Activity: In the records below, begin at the line containing "Task: Click Upgrade Plan in right window" and end at the line containing "You are a computer-use agent. The image size is (483, 623)."; quote every line in that span exactly, including both boundary lines, and no others.

Input data:
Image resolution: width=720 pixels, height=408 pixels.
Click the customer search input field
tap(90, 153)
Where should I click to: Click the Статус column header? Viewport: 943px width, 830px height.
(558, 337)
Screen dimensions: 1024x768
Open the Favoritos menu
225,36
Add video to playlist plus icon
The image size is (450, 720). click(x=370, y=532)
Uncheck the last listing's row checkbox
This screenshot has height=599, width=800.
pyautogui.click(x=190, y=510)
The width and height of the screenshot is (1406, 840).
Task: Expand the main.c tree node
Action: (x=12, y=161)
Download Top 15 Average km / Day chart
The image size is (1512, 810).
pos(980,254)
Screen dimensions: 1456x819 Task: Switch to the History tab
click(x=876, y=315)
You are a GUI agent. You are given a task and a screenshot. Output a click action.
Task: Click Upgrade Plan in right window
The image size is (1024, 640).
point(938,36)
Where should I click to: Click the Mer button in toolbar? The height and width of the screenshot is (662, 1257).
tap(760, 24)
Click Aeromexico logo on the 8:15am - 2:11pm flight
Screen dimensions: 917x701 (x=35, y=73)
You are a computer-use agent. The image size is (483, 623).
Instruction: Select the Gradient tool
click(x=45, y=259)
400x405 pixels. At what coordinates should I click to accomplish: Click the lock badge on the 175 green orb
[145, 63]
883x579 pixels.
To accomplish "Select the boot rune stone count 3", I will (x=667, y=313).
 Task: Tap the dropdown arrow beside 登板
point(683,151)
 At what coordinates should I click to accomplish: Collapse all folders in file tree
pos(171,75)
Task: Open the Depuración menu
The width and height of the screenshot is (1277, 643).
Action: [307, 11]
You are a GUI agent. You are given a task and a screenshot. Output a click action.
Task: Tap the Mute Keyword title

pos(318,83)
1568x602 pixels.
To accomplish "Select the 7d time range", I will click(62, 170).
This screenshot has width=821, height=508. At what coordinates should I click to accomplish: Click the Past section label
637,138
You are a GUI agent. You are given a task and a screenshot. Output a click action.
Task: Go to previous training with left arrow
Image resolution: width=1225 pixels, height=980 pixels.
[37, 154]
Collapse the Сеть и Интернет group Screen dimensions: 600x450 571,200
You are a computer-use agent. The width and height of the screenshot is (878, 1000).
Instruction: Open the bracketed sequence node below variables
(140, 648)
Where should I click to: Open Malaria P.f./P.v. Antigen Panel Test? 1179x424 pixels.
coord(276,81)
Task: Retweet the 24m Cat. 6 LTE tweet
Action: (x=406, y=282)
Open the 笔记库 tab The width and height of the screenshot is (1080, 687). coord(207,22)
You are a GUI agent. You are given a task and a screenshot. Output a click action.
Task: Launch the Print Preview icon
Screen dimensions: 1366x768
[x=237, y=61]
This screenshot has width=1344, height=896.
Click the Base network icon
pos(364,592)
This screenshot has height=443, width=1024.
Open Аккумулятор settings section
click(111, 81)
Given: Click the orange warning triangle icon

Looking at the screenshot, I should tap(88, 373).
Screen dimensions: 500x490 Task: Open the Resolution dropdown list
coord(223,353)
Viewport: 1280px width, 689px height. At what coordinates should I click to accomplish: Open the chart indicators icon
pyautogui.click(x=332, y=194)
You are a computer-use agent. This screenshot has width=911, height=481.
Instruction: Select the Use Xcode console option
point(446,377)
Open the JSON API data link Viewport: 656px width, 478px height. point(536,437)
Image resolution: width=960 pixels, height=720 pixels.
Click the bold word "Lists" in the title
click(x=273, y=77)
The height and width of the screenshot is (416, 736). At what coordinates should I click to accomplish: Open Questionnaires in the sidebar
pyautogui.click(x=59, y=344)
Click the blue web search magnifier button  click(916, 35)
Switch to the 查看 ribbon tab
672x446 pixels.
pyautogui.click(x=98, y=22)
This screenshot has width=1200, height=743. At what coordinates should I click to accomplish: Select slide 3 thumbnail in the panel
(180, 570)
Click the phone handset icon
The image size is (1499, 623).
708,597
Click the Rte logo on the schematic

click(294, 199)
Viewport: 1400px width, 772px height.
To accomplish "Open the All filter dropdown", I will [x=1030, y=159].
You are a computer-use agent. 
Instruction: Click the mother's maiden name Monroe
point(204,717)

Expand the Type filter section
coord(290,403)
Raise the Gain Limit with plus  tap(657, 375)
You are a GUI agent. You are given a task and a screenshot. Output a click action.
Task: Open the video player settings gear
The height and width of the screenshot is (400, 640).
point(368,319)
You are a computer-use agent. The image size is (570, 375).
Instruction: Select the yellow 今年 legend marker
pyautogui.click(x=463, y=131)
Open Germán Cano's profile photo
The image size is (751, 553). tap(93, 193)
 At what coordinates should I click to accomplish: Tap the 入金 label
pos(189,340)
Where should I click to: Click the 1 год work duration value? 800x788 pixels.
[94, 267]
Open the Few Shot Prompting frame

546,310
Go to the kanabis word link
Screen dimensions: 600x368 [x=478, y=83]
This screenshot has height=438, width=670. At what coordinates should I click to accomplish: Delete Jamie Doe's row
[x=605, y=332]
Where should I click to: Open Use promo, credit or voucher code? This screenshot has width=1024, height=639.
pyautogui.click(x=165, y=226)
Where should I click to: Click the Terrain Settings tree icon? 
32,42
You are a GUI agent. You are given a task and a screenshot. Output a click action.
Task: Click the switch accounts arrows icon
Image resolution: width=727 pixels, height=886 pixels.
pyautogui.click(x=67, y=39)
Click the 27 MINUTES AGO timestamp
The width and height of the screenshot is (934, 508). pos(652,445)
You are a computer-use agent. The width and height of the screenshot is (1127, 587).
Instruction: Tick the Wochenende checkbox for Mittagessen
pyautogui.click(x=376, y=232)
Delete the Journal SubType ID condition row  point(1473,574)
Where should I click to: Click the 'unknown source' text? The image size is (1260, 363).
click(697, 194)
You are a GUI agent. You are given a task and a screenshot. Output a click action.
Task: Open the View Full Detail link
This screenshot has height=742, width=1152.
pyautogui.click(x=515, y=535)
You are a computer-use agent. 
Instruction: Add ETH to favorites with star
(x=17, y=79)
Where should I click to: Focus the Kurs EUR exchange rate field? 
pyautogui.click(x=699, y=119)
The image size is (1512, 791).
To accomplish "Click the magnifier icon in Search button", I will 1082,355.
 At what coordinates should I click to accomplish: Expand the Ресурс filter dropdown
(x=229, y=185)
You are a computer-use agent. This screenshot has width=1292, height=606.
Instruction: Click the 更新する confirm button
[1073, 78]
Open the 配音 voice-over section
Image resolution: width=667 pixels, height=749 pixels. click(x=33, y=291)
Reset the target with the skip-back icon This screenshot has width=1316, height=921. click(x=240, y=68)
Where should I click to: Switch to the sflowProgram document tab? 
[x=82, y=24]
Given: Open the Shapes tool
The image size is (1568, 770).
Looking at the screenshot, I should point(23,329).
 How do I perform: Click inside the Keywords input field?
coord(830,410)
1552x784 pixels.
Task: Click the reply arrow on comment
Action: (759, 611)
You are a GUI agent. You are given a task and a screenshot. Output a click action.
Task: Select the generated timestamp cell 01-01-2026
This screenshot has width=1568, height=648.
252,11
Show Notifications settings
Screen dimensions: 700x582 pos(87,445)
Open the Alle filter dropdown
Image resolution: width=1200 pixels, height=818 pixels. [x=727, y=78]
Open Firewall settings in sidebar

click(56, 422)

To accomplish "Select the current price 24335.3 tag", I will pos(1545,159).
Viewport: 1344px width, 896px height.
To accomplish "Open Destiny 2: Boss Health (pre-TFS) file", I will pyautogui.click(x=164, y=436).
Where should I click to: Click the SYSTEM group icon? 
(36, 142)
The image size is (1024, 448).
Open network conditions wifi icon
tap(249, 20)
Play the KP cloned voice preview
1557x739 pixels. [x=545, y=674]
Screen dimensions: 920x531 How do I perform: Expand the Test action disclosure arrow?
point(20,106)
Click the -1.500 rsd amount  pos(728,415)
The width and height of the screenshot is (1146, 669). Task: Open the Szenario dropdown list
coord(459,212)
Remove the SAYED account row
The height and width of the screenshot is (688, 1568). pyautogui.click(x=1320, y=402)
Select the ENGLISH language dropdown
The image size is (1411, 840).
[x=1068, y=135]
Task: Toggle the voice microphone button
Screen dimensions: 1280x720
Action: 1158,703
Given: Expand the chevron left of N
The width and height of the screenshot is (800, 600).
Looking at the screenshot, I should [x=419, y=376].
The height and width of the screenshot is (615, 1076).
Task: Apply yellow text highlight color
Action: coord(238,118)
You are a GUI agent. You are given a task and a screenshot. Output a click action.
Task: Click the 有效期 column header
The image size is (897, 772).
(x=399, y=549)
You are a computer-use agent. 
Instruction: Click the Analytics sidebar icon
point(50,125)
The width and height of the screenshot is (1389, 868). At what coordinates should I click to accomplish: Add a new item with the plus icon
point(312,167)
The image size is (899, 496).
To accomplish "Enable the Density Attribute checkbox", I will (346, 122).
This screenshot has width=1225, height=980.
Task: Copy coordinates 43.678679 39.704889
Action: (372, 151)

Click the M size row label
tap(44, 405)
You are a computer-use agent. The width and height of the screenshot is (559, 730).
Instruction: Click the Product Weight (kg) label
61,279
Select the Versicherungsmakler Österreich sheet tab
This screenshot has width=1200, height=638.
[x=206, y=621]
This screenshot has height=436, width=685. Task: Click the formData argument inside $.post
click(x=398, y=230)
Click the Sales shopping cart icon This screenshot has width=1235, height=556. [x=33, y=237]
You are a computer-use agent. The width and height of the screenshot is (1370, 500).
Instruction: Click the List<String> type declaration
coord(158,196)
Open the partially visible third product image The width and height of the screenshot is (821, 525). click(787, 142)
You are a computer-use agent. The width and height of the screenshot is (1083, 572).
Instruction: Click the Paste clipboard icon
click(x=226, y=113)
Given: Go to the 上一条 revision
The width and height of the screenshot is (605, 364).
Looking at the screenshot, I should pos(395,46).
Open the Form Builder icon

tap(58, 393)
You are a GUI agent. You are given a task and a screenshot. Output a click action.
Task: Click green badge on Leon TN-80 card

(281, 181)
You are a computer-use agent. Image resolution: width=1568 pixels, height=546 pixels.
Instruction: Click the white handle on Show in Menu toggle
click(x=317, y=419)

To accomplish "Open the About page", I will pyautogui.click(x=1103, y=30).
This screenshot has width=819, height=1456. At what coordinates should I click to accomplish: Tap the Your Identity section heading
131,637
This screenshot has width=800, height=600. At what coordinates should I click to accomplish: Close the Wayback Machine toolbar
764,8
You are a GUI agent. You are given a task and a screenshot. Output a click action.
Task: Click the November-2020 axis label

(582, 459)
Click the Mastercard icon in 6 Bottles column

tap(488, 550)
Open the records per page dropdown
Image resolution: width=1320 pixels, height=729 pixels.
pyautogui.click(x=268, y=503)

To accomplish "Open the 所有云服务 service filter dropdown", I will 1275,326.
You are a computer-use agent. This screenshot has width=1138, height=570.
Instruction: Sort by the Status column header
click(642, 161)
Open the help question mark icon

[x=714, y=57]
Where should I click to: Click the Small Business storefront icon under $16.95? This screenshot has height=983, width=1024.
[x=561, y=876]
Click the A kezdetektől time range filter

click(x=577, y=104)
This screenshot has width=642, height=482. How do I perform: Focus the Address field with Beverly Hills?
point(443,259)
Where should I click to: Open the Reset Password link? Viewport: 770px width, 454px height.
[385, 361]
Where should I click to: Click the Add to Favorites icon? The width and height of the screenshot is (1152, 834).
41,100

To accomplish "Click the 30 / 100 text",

Answer for the task:
Task: Click Upgrade Plan in right window
The image size is (1024, 640).
point(938,36)
Where should I click to: Click the Mer button in toolbar? The height and width of the screenshot is (662, 1257).
tap(760, 24)
Click Aeromexico logo on the 8:15am - 2:11pm flight
Screen dimensions: 917x701 (x=35, y=73)
You are a computer-use agent. The image size is (483, 623).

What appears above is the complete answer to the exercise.